• [DIRECTIONS]: Change every "Screen dimensions" in the records below to "Display size". Write the records out again with nothing else altered.

START MATERIAL SUPPLIED

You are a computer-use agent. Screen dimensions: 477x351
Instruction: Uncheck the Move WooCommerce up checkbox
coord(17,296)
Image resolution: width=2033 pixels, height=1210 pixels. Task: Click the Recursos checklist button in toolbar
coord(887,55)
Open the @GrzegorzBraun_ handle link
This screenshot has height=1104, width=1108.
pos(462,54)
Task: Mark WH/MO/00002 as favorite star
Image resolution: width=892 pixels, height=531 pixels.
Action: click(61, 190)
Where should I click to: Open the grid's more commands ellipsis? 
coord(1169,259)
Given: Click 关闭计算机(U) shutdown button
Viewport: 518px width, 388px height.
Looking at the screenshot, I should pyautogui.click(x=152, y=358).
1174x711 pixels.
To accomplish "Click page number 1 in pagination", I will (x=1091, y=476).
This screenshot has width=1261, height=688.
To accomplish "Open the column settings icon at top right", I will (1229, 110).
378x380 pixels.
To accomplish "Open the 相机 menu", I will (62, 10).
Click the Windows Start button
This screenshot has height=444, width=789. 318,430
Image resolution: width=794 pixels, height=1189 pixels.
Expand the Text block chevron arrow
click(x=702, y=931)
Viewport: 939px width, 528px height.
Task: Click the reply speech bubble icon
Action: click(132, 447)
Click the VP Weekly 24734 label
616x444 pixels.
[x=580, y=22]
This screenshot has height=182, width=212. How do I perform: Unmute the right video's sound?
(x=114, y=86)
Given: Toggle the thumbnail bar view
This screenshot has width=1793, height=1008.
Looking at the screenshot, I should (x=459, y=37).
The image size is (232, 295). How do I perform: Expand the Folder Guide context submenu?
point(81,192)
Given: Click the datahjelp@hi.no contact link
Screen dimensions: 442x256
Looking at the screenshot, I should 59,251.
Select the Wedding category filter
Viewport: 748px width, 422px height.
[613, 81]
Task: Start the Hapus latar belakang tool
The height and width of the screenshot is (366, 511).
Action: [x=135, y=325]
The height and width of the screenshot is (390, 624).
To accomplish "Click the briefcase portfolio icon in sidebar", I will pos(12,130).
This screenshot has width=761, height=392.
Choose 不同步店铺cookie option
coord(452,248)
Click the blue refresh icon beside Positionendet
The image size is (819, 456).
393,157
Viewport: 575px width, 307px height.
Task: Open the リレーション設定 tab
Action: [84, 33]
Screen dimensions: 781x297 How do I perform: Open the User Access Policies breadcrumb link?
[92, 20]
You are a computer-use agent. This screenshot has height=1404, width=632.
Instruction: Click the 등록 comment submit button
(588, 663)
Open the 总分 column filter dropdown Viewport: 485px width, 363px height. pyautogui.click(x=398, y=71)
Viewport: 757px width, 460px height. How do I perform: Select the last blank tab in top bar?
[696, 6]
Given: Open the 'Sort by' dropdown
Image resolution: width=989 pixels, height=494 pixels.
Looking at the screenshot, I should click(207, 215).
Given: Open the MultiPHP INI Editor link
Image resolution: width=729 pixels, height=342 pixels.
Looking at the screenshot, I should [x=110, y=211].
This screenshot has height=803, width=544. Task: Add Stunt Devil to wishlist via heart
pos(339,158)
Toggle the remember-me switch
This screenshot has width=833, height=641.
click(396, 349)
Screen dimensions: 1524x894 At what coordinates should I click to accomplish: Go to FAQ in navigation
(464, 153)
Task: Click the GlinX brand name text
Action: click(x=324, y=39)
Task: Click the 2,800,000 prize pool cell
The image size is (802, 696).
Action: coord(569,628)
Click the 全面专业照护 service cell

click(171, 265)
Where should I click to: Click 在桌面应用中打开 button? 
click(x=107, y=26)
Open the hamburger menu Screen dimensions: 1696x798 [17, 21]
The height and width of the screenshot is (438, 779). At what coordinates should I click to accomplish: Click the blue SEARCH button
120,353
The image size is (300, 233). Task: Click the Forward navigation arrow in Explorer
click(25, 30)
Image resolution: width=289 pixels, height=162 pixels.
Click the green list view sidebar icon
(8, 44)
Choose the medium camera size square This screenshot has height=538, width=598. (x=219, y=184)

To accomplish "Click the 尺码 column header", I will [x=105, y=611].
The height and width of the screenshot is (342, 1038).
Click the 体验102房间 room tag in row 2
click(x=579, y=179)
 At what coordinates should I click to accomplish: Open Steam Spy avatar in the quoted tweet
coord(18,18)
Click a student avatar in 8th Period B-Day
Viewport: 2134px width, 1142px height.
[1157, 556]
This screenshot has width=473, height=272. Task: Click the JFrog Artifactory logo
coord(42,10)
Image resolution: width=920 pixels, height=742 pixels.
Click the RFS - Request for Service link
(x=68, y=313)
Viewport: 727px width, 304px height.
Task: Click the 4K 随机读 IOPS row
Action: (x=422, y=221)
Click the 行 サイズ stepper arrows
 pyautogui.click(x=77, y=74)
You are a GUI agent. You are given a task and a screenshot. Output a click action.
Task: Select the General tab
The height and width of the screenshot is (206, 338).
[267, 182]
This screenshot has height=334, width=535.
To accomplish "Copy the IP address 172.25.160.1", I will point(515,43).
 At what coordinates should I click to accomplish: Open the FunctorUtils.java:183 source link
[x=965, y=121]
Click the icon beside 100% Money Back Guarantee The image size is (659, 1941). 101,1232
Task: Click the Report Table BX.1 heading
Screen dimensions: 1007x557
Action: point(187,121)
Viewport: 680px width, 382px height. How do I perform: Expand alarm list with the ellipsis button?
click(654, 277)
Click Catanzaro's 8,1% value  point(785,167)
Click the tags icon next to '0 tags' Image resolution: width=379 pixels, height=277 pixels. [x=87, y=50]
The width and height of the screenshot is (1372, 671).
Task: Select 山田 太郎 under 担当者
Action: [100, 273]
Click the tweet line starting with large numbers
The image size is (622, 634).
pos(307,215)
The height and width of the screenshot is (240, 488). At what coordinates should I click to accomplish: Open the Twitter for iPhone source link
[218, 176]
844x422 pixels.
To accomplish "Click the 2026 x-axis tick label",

END MATERIAL SUPPLIED

• [TASK ANSWER]:
You are a computer-use agent. Display size: 477x351
Instruction: Uncheck the Move WooCommerce up checkbox
coord(17,296)
Image resolution: width=2033 pixels, height=1210 pixels. Task: Click the Recursos checklist button in toolbar
coord(887,55)
Open the @GrzegorzBraun_ handle link
This screenshot has height=1104, width=1108.
pos(462,54)
Task: Mark WH/MO/00002 as favorite star
Image resolution: width=892 pixels, height=531 pixels.
Action: click(61, 190)
Where should I click to: Open the grid's more commands ellipsis? 
coord(1169,259)
Given: Click 关闭计算机(U) shutdown button
Viewport: 518px width, 388px height.
Looking at the screenshot, I should pyautogui.click(x=152, y=358).
1174x711 pixels.
To accomplish "Click page number 1 in pagination", I will (x=1091, y=476).
This screenshot has width=1261, height=688.
To accomplish "Open the column settings icon at top right", I will (1229, 110).
378x380 pixels.
To accomplish "Open the 相机 menu", I will (62, 10).
Click the Windows Start button
This screenshot has height=444, width=789. 318,430
Image resolution: width=794 pixels, height=1189 pixels.
Expand the Text block chevron arrow
click(x=702, y=931)
Viewport: 939px width, 528px height.
Task: Click the reply speech bubble icon
Action: click(132, 447)
Click the VP Weekly 24734 label
616x444 pixels.
[x=580, y=22]
This screenshot has height=182, width=212. How do I perform: Unmute the right video's sound?
(x=114, y=86)
Given: Toggle the thumbnail bar view
This screenshot has width=1793, height=1008.
Looking at the screenshot, I should (x=459, y=37).
The image size is (232, 295). How do I perform: Expand the Folder Guide context submenu?
point(81,192)
Given: Click the datahjelp@hi.no contact link
Display size: 442x256
Looking at the screenshot, I should 59,251.
Select the Wedding category filter
Viewport: 748px width, 422px height.
[613, 81]
Task: Start the Hapus latar belakang tool
The height and width of the screenshot is (366, 511).
Action: [x=135, y=325]
The height and width of the screenshot is (390, 624).
To accomplish "Click the briefcase portfolio icon in sidebar", I will pos(12,130).
This screenshot has width=761, height=392.
Choose 不同步店铺cookie option
coord(452,248)
Click the blue refresh icon beside Positionendet
The image size is (819, 456).
393,157
Viewport: 575px width, 307px height.
Task: Open the リレーション設定 tab
Action: [84, 33]
Display size: 781x297 How do I perform: Open the User Access Policies breadcrumb link?
[92, 20]
You are a computer-use agent. This screenshot has height=1404, width=632.
Instruction: Click the 등록 comment submit button
(588, 663)
Open the 总分 column filter dropdown Viewport: 485px width, 363px height. pyautogui.click(x=398, y=71)
Viewport: 757px width, 460px height. How do I perform: Select the last blank tab in top bar?
[696, 6]
Given: Open the 'Sort by' dropdown
Image resolution: width=989 pixels, height=494 pixels.
Looking at the screenshot, I should click(207, 215).
Given: Open the MultiPHP INI Editor link
Image resolution: width=729 pixels, height=342 pixels.
Looking at the screenshot, I should [x=110, y=211].
This screenshot has height=803, width=544. Task: Add Stunt Devil to wishlist via heart
pos(339,158)
Toggle the remember-me switch
This screenshot has width=833, height=641.
click(396, 349)
Display size: 1524x894 At what coordinates should I click to accomplish: Go to FAQ in navigation
(464, 153)
Task: Click the GlinX brand name text
Action: click(x=324, y=39)
Task: Click the 2,800,000 prize pool cell
The image size is (802, 696).
Action: coord(569,628)
Click the 全面专业照护 service cell

click(171, 265)
Where should I click to: Click 在桌面应用中打开 button? 
click(x=107, y=26)
Open the hamburger menu Display size: 1696x798 [17, 21]
The height and width of the screenshot is (438, 779). At what coordinates should I click to accomplish: Click the blue SEARCH button
120,353
The image size is (300, 233). Task: Click the Forward navigation arrow in Explorer
click(25, 30)
Image resolution: width=289 pixels, height=162 pixels.
Click the green list view sidebar icon
(8, 44)
Choose the medium camera size square This screenshot has height=538, width=598. (x=219, y=184)

To accomplish "Click the 尺码 column header", I will [x=105, y=611].
The height and width of the screenshot is (342, 1038).
Click the 体验102房间 room tag in row 2
click(x=579, y=179)
 At what coordinates should I click to accomplish: Open Steam Spy avatar in the quoted tweet
coord(18,18)
Click a student avatar in 8th Period B-Day
Viewport: 2134px width, 1142px height.
[1157, 556]
This screenshot has width=473, height=272. Task: Click the JFrog Artifactory logo
coord(42,10)
Image resolution: width=920 pixels, height=742 pixels.
Click the RFS - Request for Service link
(x=68, y=313)
Viewport: 727px width, 304px height.
Task: Click the 4K 随机读 IOPS row
Action: (x=422, y=221)
Click the 行 サイズ stepper arrows
 pyautogui.click(x=77, y=74)
You are a GUI agent. You are given a task and a screenshot. Output a click action.
Task: Select the General tab
The height and width of the screenshot is (206, 338).
[267, 182]
This screenshot has height=334, width=535.
To accomplish "Copy the IP address 172.25.160.1", I will point(515,43).
 At what coordinates should I click to accomplish: Open the FunctorUtils.java:183 source link
[x=965, y=121]
Click the icon beside 100% Money Back Guarantee The image size is (659, 1941). 101,1232
Task: Click the Report Table BX.1 heading
Display size: 1007x557
Action: point(187,121)
Viewport: 680px width, 382px height. How do I perform: Expand alarm list with the ellipsis button?
click(654, 277)
Click Catanzaro's 8,1% value  point(785,167)
Click the tags icon next to '0 tags' Image resolution: width=379 pixels, height=277 pixels. [x=87, y=50]
The width and height of the screenshot is (1372, 671).
Task: Select 山田 太郎 under 担当者
Action: [100, 273]
Click the tweet line starting with large numbers
The image size is (622, 634).
pos(307,215)
The height and width of the screenshot is (240, 488). At what coordinates should I click to accomplish: Open the Twitter for iPhone source link
[218, 176]
844x422 pixels.
To accomplish "Click the 2026 x-axis tick label",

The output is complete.